[avwar lé dâ dy fô ki bèN] (loc. satisf. MANG.)
L‘expression d’une satiété sans aucune restriction était de mise en ces temps désuets où la maîtresse de maison œuvrait en cuisine de longues heures afin de satisfaire les papilles et l’estomac de ses convives; une question de savoir-vivre.
Parmi les formes de compliments adéquats s’en trouvait une qui ne faisait pas dans l’ambigu, caractéristique souvent retrouvée dans la langue surannée et appréciée des parleurs : avoir les dents du fond qui baignent.
Avoir les dents du fond qui baignent traduit en effet cette douce plénitude d’après entrée, plat en sauce (bis repetita placent), fromages et dessert qui précède l’assoupissement bien mérité qui va venir doucement, le travail des sucs gastriques favorisant la torpeur du mangeur. Plus qu’une civilité, elle est un louange, un alléluia à la qualité et surtout à la quantité, cette dernière s’avérant indispensable à la submersion des amygdales et des troisièmes molaires.
Notons qu’avoir les dents du fond qui baignent est aussi une formulation impérieuse de l’arrêt immédiat de tout apport nutritionnel complémentaire. Si les deuxièmes molaires viennent à baigner elles aussi, le glouton écorchera le renard. Et ce sera la faute de goût¹.
Ainsi de dimanches chômés célébrés au gigot en noëls fêtés à la dinde, de premières noces honorées au foie gras en tournées des grands-ducs dignement arrosées, le goulu colportera avoir les dents du fond qui baignent comme indice de sa jouissance gustative.

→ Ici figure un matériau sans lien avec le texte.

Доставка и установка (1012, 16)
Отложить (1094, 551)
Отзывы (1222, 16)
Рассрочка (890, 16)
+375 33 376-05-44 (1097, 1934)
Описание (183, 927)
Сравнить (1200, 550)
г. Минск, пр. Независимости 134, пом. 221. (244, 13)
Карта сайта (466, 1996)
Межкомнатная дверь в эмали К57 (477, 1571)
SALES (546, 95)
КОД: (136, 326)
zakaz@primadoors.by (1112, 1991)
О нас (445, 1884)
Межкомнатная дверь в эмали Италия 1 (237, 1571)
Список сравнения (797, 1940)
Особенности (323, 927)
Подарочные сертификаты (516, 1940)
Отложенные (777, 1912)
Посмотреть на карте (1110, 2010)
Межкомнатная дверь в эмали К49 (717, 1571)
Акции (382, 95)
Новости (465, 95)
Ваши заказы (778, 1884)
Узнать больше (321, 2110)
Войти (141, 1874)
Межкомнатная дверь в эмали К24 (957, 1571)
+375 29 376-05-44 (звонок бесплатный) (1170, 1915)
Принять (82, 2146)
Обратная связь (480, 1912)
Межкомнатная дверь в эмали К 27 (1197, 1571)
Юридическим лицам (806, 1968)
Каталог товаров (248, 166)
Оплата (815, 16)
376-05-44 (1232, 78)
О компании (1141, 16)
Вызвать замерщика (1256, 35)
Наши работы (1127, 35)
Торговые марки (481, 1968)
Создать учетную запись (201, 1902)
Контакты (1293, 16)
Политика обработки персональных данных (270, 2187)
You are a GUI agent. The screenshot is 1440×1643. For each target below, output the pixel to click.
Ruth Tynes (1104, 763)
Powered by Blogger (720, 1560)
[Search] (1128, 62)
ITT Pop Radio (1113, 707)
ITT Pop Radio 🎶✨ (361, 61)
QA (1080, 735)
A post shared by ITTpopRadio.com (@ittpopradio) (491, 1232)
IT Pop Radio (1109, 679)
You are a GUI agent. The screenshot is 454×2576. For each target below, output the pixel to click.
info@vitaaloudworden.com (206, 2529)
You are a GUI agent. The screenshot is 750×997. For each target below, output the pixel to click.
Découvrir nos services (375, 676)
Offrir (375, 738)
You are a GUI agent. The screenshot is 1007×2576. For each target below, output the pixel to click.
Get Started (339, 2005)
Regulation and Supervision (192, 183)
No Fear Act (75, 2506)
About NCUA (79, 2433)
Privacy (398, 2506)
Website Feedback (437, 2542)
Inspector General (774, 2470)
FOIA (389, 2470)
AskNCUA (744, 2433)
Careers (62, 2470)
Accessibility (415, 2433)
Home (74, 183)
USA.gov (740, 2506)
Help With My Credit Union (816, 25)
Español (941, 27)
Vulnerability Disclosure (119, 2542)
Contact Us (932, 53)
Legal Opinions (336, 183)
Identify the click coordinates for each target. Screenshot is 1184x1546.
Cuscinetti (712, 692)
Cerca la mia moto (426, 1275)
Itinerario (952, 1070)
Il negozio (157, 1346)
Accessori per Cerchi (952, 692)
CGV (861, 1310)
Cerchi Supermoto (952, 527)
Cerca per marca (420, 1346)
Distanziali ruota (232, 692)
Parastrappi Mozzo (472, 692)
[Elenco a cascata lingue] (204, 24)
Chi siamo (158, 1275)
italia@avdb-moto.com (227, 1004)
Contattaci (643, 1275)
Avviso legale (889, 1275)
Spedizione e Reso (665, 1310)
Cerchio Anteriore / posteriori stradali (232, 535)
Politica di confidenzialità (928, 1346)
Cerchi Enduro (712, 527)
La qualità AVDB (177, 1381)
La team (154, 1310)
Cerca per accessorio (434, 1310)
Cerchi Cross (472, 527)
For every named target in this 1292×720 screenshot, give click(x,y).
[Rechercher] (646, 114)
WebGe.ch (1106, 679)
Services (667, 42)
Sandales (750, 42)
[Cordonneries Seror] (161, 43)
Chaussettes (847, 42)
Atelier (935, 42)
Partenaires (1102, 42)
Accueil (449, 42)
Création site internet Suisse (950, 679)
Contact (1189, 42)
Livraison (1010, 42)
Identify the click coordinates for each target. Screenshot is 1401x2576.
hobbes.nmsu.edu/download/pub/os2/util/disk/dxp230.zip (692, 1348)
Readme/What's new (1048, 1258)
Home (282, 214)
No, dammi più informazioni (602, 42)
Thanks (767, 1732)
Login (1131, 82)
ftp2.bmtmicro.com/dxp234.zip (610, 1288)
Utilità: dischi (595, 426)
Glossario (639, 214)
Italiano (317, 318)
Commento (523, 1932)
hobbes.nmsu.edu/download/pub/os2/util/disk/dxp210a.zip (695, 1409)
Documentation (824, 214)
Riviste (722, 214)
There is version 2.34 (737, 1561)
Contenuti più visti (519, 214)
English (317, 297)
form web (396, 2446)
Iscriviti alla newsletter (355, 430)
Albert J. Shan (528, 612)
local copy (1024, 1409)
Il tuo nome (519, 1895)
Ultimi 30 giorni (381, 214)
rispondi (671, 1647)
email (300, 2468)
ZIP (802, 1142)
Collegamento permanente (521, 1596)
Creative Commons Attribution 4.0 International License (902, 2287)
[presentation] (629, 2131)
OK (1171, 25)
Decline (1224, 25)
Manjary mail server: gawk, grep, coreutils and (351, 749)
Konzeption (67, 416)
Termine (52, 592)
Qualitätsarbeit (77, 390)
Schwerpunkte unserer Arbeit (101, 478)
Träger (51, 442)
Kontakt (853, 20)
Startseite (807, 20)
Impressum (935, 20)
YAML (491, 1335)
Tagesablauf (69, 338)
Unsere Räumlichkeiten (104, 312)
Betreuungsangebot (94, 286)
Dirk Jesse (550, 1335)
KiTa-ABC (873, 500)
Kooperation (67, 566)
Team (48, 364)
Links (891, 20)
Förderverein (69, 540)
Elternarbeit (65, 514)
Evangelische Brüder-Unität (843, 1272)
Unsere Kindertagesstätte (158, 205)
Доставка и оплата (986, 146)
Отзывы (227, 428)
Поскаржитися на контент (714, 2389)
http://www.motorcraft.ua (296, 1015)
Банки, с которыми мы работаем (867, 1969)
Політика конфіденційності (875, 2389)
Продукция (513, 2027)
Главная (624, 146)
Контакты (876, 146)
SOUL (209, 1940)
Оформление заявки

Et l’expression grossira comme un Gargantua en son pays de légende.
Un soudain soubresaut esthétique bannissant le bien-portant et le ventripotent des canons de la plastique aura raison d’avoir les dents du fond qui baignent.
Plus question de bâfrer (si ce n’est de cinq fruits et légumes par jour) dans une époque où la cuisine devient elle aussi moderne et s’entiche de réduire à la portion congrue tout ce qu’elle dépose élégamment dans l’assiette. La gamelle doit s’apprécier non pas pour sa capacité à contenir beaucoup mais pour celle à « révéler des saveurs inédites » comme on dit désormais.
Impossible ce faisant d’avoir les dents du fond qui baignent.
Après l’émergence de l’avant-gardiste cuisine moléculaire l’expression passe de désuète à vulgaire : la réplétion n’a plus bonne presse. Les temps sont à l’ascèse et au serrage de ceinture.